* Assignment *
Begin at the first line of the records below and, please, give each line again exactly until the line with "Tap the back" is included.

* Material to process *
################
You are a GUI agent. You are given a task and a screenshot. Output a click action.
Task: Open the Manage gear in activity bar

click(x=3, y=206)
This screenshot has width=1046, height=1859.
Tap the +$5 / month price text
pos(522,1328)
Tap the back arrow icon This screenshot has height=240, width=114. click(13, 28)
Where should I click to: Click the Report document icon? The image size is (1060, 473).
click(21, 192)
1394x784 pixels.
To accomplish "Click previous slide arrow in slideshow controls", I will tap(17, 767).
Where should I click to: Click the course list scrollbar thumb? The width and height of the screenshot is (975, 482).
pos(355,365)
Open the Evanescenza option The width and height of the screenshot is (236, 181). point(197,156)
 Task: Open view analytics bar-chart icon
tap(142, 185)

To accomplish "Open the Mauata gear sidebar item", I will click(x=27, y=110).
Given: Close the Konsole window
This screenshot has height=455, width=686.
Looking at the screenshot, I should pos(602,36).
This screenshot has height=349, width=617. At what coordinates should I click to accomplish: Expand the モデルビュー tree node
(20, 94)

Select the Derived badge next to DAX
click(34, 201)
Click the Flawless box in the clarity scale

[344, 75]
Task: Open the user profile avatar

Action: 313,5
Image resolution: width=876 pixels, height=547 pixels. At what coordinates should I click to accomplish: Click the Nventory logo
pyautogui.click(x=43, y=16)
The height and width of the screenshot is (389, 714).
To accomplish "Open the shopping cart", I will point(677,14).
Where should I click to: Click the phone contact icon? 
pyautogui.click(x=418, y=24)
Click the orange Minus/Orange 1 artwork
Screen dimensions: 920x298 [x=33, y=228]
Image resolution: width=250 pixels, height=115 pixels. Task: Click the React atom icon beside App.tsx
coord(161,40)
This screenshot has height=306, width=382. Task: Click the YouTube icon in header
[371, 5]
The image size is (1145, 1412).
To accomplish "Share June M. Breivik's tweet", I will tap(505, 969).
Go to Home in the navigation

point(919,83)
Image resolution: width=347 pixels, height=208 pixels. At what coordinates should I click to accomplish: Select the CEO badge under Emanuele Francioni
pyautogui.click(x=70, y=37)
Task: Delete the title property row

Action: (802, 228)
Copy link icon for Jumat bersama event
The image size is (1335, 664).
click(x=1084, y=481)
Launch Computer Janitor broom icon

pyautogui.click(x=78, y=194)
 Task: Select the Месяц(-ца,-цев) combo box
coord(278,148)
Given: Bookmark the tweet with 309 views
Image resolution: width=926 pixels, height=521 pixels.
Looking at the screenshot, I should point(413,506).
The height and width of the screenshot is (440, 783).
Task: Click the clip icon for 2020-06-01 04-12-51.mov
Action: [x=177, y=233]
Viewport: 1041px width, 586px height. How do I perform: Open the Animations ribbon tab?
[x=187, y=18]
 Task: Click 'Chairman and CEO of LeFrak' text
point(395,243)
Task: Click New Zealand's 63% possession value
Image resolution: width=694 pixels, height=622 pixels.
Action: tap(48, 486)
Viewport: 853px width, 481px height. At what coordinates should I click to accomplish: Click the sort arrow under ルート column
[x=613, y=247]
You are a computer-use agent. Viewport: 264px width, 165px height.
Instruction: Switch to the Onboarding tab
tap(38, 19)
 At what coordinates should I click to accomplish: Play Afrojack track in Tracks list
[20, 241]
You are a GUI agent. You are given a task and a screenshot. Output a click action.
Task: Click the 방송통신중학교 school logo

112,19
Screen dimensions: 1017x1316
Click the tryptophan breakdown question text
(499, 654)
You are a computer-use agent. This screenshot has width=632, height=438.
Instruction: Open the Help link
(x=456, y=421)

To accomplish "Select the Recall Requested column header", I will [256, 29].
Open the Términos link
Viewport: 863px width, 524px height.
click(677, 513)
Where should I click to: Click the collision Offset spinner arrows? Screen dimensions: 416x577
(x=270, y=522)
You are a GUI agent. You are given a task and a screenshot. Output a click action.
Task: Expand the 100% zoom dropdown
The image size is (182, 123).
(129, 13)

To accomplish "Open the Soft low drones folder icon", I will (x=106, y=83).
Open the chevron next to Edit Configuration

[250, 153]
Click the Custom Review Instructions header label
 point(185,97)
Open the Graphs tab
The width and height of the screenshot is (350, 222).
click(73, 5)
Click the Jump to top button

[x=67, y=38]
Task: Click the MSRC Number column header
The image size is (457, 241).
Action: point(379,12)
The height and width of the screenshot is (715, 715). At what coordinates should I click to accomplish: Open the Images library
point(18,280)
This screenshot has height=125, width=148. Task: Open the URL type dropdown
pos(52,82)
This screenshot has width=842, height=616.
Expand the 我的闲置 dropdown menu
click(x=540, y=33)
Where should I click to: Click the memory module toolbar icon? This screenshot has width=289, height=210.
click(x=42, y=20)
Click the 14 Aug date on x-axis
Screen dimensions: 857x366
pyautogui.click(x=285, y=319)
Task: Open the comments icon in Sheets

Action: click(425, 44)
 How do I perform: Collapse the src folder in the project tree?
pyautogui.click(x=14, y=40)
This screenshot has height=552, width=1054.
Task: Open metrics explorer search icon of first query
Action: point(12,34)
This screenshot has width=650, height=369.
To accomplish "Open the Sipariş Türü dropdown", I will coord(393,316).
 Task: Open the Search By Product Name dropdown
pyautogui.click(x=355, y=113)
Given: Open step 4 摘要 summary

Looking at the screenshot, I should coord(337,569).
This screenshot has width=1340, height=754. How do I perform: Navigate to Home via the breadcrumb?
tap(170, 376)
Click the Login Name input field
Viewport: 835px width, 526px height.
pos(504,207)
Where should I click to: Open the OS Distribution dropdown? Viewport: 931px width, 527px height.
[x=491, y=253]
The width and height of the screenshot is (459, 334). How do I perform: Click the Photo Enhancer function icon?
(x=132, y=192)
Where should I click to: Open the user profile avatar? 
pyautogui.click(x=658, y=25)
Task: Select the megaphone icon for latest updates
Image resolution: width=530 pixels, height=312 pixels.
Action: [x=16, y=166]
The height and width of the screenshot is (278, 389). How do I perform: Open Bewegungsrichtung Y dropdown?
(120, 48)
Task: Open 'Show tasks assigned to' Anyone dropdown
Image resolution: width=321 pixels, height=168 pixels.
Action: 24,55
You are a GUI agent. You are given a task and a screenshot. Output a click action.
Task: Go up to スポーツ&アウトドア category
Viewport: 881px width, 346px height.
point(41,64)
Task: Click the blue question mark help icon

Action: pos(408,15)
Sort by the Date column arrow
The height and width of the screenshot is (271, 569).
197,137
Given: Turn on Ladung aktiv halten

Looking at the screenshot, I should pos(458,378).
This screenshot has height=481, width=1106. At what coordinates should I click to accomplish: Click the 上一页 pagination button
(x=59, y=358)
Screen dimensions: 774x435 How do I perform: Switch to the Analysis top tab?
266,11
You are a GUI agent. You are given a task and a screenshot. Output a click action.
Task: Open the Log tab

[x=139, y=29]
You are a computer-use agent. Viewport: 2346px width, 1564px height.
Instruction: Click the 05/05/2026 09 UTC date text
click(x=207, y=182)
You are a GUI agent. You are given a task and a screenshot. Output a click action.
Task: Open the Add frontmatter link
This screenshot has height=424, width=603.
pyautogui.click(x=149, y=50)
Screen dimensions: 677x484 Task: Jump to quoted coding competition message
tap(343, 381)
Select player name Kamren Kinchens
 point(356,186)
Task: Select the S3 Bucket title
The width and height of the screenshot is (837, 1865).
################
* Task answer *
You are a GUI agent. You are given a task and a screenshot. Output a click action.
Task: Open the Manage gear in activity bar

click(x=3, y=206)
This screenshot has width=1046, height=1859.
Tap the +$5 / month price text
pos(522,1328)
Tap the back arrow icon This screenshot has height=240, width=114. click(13, 28)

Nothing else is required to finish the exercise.